-- BEGIN Provided records --

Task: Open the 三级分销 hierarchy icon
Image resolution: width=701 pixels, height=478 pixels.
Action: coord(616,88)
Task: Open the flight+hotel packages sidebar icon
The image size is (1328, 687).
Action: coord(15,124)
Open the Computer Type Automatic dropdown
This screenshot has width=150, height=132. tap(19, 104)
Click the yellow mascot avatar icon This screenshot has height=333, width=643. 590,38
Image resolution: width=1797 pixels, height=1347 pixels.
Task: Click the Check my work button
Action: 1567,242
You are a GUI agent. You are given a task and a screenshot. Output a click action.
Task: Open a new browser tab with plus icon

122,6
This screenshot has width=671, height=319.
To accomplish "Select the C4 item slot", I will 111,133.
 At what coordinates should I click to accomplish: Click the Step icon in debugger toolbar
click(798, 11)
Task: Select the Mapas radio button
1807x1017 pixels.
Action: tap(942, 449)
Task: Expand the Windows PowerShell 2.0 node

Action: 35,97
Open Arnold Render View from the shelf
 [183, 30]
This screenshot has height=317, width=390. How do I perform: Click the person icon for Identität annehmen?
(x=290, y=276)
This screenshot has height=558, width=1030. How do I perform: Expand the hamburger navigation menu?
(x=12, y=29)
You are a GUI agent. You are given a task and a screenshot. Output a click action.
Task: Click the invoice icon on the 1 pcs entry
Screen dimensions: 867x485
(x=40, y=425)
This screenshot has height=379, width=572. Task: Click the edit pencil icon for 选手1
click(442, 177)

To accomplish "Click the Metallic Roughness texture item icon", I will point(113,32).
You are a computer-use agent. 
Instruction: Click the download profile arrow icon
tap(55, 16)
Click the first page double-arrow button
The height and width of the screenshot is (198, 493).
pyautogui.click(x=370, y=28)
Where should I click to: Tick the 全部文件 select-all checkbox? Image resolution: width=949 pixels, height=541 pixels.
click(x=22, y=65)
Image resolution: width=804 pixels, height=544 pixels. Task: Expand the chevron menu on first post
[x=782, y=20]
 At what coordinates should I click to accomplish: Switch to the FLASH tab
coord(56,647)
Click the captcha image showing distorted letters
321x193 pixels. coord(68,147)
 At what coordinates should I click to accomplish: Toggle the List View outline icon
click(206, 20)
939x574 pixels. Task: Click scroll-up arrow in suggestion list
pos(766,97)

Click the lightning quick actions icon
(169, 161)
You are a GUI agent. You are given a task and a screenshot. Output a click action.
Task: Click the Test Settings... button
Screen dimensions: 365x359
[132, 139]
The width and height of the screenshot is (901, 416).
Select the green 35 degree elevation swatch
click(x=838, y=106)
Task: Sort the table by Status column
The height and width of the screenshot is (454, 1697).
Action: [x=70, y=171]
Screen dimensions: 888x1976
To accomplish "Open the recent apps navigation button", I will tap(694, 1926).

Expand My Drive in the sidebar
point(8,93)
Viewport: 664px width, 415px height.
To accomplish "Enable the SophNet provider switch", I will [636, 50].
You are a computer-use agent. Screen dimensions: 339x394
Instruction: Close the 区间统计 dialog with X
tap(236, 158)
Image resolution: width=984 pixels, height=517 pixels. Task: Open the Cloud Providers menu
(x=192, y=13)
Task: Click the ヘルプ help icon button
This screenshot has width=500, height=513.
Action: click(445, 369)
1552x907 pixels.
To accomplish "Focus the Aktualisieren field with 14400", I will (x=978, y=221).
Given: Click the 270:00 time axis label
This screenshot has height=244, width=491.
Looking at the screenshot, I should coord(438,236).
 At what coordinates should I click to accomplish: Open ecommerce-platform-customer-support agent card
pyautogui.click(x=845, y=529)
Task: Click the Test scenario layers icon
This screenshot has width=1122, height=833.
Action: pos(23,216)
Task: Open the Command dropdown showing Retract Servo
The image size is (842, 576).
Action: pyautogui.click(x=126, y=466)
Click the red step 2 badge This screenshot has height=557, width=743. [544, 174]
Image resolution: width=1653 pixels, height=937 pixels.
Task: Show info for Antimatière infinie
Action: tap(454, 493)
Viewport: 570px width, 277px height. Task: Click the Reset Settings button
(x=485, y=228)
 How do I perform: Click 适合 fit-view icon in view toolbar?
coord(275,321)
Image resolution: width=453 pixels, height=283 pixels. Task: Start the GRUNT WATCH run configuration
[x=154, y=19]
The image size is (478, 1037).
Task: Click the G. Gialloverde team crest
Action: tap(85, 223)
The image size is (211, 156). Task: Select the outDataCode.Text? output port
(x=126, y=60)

-- END Provided records --

Pull out every line of the data above that contains the string "Test". Treat uppercase and lowercase as different.

Task: Click the Test Settings... button
Task: Click the Test scenario layers icon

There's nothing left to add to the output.